When is a phone not a phone? When Microsoft's chief product officer is eyeballing you.

Panos Panay was sitting just two feet away from me after surprising the world with today's announcement of the new Surface Duo, a dual-screen Android device, that's powerful, pocket-sized and also happens to make calls.

"It's not a phone and I didn't want to go there. It's just not. It's a Surface,' he said very firmly.

"What we believe is that we're pushing the boundary for what we can do with a product this small. We know you're going to be more productive on it and that will lead to being more creative and so to call it a phone, it felt wrong."
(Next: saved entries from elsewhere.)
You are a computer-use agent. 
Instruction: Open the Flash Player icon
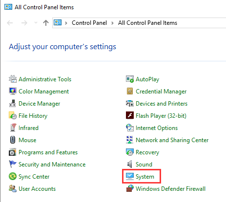pos(130,115)
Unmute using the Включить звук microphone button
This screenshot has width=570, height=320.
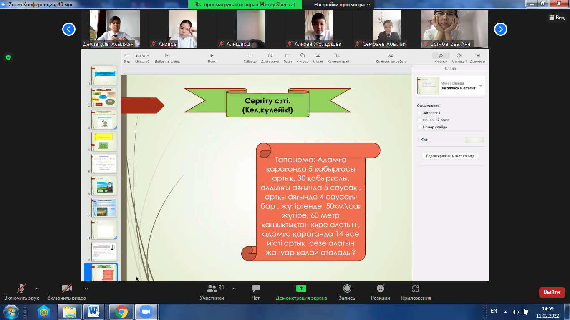21,289
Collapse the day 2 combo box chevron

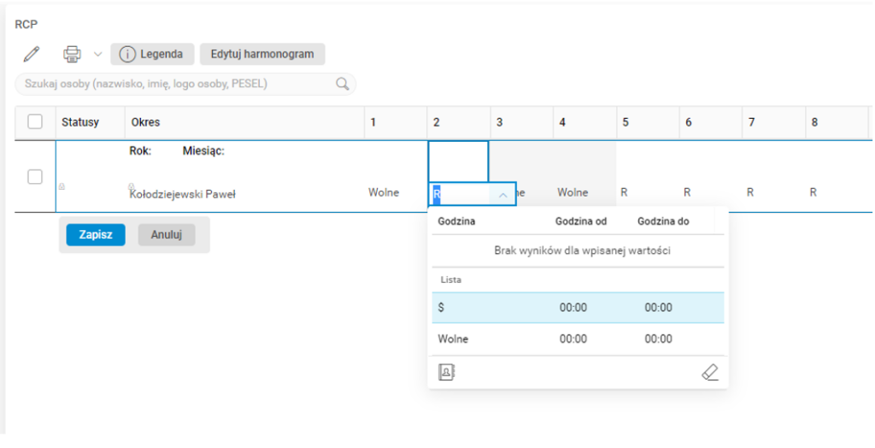(x=502, y=194)
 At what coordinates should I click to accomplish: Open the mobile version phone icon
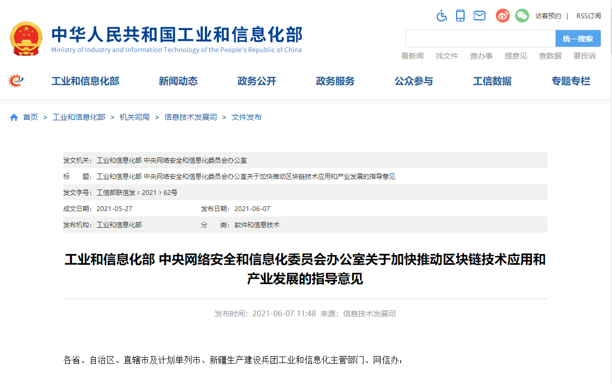point(460,16)
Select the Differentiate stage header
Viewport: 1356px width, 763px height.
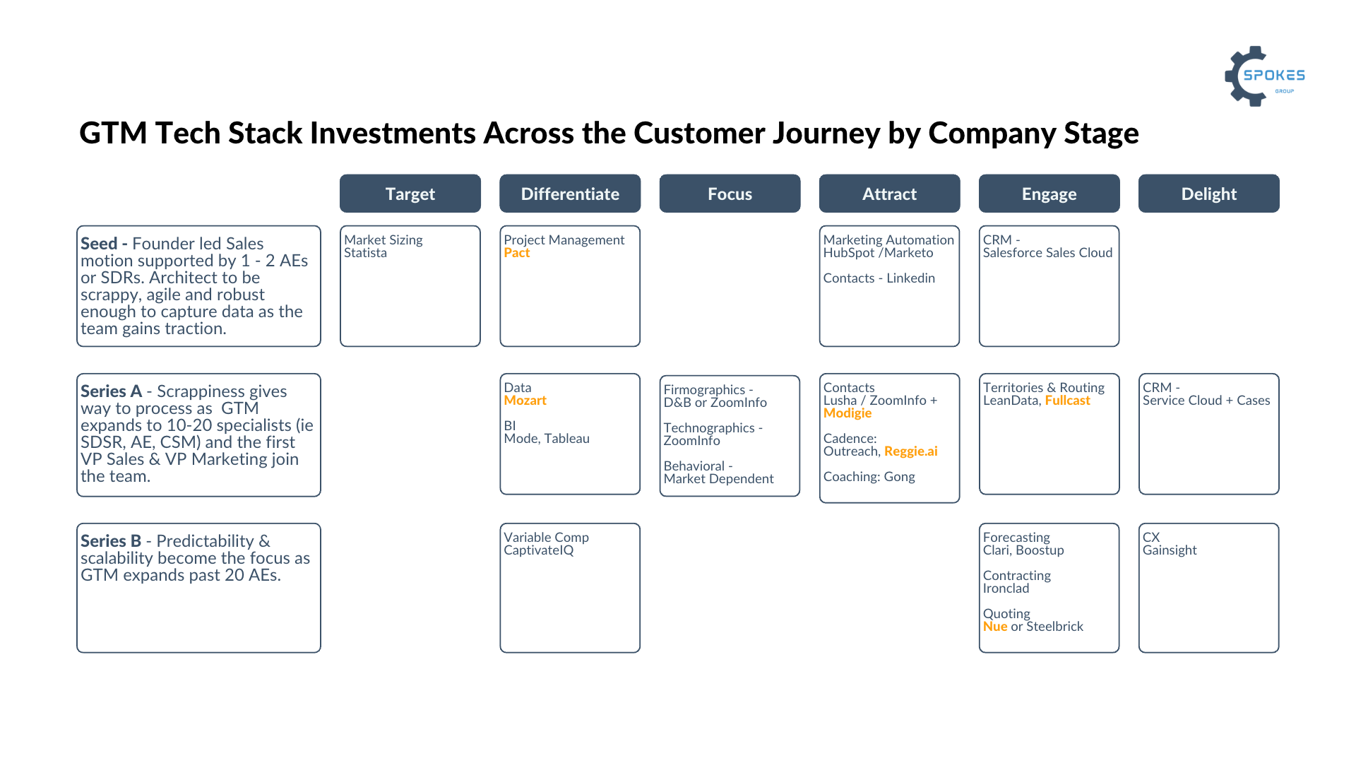(569, 194)
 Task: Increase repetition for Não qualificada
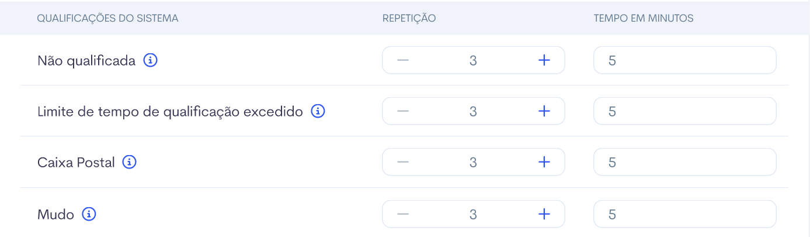pos(544,60)
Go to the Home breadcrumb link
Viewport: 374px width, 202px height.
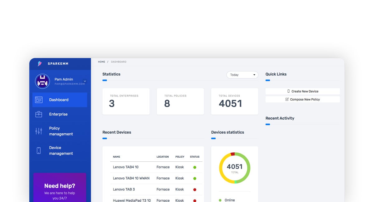tap(102, 62)
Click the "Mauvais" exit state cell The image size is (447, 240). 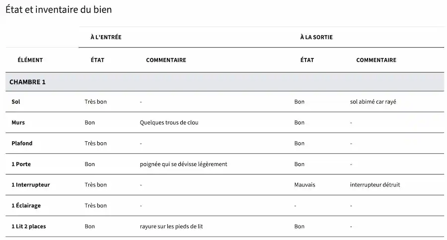click(304, 185)
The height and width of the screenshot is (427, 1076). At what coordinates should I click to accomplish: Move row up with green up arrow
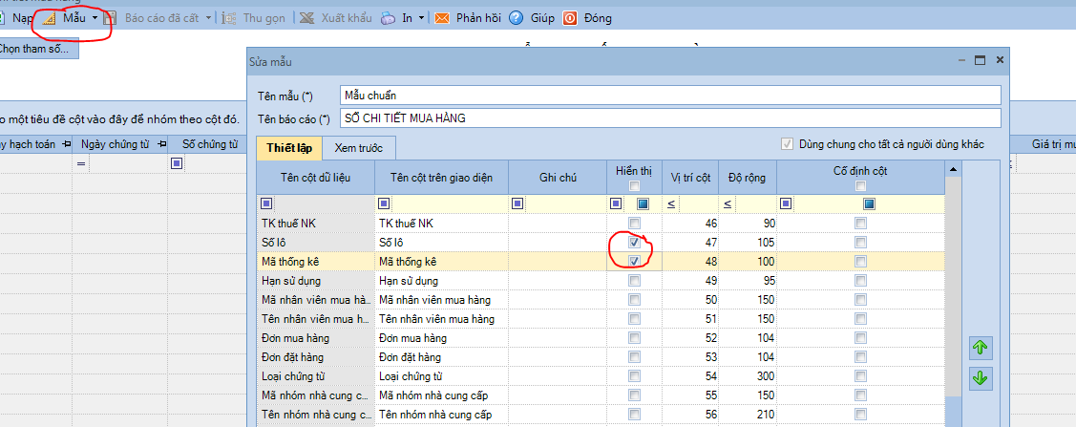click(x=979, y=348)
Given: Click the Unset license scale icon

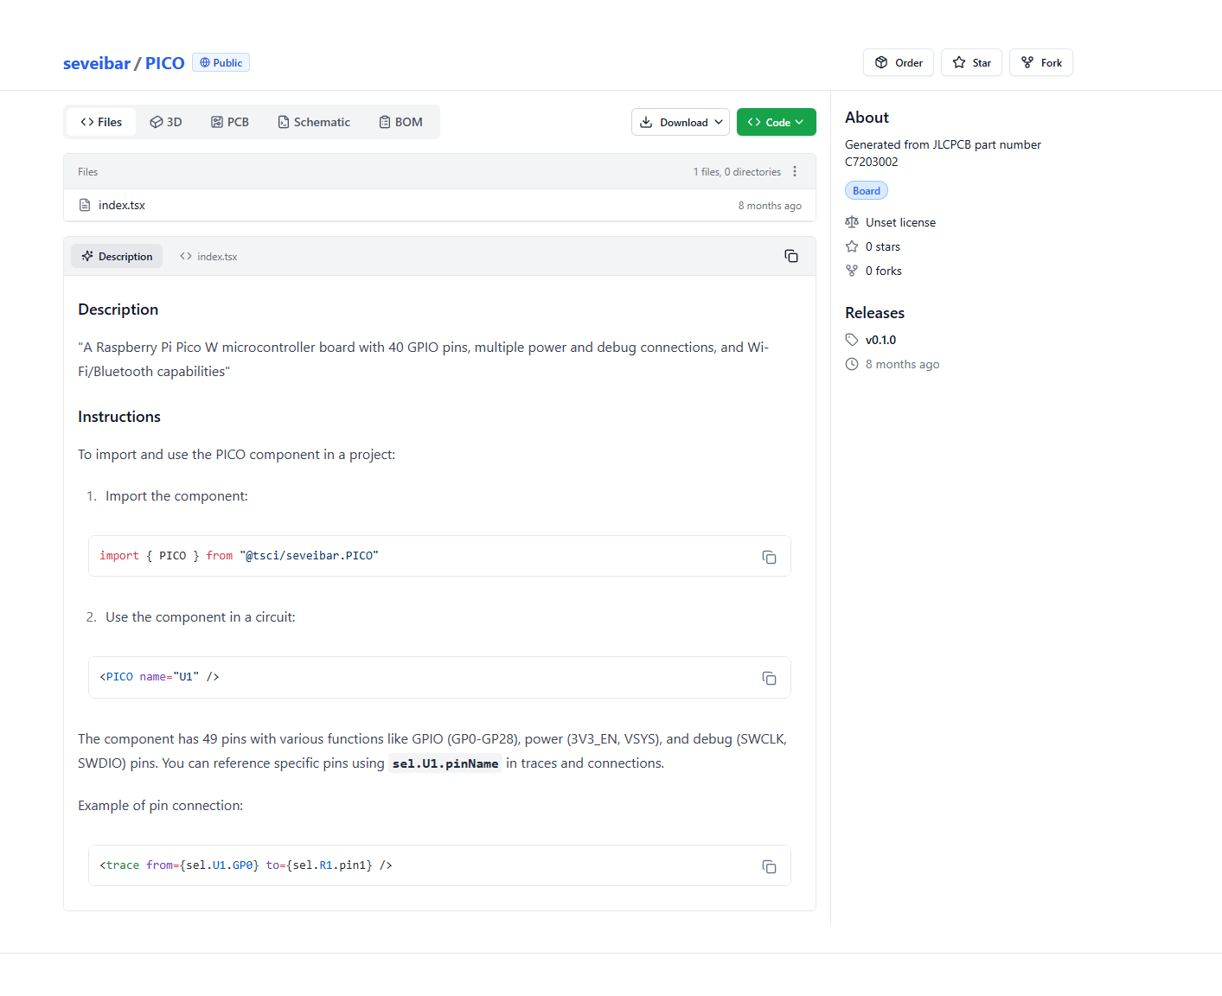Looking at the screenshot, I should 852,222.
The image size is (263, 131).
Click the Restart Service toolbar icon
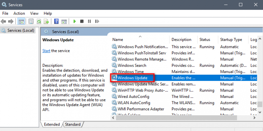[97, 21]
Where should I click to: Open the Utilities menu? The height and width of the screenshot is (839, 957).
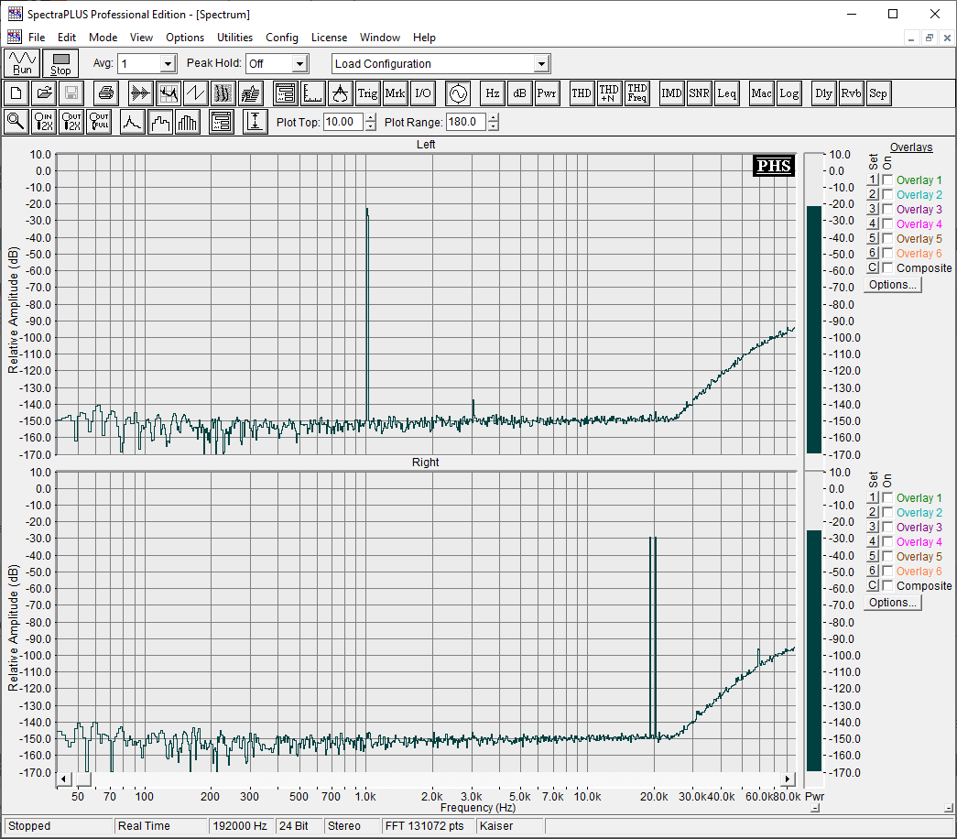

The interview with Panay was one of only a handful he gave after today's Surface hardware event in New York. Microsoft had taken pity on New Zealand and Australia for the distance we'd travelled and there were only three of us journalists in the room with him.

Quick hands-on

 

The intimate setting meant we got to handle the prototype quickly, as Panay had it in his pocket, though we weren't allowed to see it up close with the screen turned on. There were still secrets to be kept as it's not being released until the end of next year. 

The folding device featured two side-by-side 5.6-inch screens connected by a 360-degree hinge. They expanded to an 8.3-inch device. It was lightweight and sat well in the palm of my hand. The hinges felt strong and the device folded back on itself easily. It also slotted comfortably into the front and back pockets of my jeans. 

"We wanted to make it as thin as possible so when they sat down it was reasonable, we also wanted to make those screens the right size so it was as productive as possible."

Then to prove its sturdiness, Panay threw the Surface Duo onto the floor in front of us. Better him than us. Luckily, it didn't break.

The Surface Duo is a big deal for Microsoft. It tried for a long time to make operating systems for mobile phones but found it hard to compete with Google's Android and Apple's iOS. The company's last attempt at a smartphone, the Windows Phone, didn't sell well and it has since been discontinued. Instead, Microsoft has opted to expand its Office software to rival devices and now the Surface Duo takes that further.

"This product brings the absolute best of Microsoft and we're partnering with Google to bring the absolute best of Android in one product."

A man holding a phone.
Microsoft's Panos Panay holding the Surface Duo. Photo credit: Newshub.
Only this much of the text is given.